DATA PROVIDED Start Marker

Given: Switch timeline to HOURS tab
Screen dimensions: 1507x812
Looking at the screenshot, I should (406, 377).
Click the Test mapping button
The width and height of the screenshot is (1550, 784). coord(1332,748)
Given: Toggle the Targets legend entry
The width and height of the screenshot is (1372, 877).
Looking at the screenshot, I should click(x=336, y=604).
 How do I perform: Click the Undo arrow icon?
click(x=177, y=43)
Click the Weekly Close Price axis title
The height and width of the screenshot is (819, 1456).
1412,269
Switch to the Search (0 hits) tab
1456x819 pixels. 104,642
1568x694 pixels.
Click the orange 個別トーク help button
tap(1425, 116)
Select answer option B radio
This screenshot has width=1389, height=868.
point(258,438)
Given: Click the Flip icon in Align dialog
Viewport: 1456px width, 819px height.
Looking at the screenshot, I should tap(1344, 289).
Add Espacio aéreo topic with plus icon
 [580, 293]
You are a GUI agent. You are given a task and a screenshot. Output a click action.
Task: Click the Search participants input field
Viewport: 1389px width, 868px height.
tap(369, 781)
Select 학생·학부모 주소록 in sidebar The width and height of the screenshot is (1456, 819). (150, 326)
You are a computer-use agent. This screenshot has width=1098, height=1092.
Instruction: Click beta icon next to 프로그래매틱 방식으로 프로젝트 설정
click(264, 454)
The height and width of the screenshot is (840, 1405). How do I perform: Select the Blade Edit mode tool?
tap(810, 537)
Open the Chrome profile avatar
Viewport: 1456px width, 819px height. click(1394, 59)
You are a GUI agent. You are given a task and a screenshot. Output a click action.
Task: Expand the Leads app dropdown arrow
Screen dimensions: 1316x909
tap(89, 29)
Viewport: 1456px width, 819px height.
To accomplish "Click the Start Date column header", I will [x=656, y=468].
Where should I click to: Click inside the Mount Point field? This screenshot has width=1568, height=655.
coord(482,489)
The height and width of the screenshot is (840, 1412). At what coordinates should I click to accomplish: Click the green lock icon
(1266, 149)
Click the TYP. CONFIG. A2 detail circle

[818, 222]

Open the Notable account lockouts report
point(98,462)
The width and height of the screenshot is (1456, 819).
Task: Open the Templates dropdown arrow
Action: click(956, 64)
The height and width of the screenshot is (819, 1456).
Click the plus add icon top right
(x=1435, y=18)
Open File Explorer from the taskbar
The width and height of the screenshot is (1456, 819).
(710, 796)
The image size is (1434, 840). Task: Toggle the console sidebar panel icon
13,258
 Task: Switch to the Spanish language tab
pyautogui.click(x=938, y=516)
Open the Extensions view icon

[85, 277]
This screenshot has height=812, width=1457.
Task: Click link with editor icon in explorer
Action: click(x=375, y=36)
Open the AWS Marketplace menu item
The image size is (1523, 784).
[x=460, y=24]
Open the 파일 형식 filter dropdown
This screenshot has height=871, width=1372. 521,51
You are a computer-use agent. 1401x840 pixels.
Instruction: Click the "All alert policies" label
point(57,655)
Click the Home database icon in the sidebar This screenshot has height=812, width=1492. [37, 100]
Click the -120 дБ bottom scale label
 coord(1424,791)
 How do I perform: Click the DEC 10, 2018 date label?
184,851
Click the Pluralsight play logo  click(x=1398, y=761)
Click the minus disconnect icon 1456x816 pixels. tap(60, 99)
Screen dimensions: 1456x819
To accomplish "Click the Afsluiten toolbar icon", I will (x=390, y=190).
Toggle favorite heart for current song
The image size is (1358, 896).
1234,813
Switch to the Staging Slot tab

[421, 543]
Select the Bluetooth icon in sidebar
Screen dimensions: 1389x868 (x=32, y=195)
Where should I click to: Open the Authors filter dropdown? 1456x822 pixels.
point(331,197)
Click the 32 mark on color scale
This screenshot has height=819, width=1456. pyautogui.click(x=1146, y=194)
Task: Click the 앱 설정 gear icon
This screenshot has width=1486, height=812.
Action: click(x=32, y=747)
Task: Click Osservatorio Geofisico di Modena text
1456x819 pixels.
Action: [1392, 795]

DATA PROVIDED End Marker

The output should be exactly the lines above from the line containing "Click the Home" to the line containing "Click the minus", inclusive, with no other lines.

• REPLY:
Click the Home database icon in the sidebar This screenshot has height=812, width=1492. [37, 100]
Click the -120 дБ bottom scale label
 coord(1424,791)
 How do I perform: Click the DEC 10, 2018 date label?
184,851
Click the Pluralsight play logo  click(x=1398, y=761)
Click the minus disconnect icon 1456x816 pixels. tap(60, 99)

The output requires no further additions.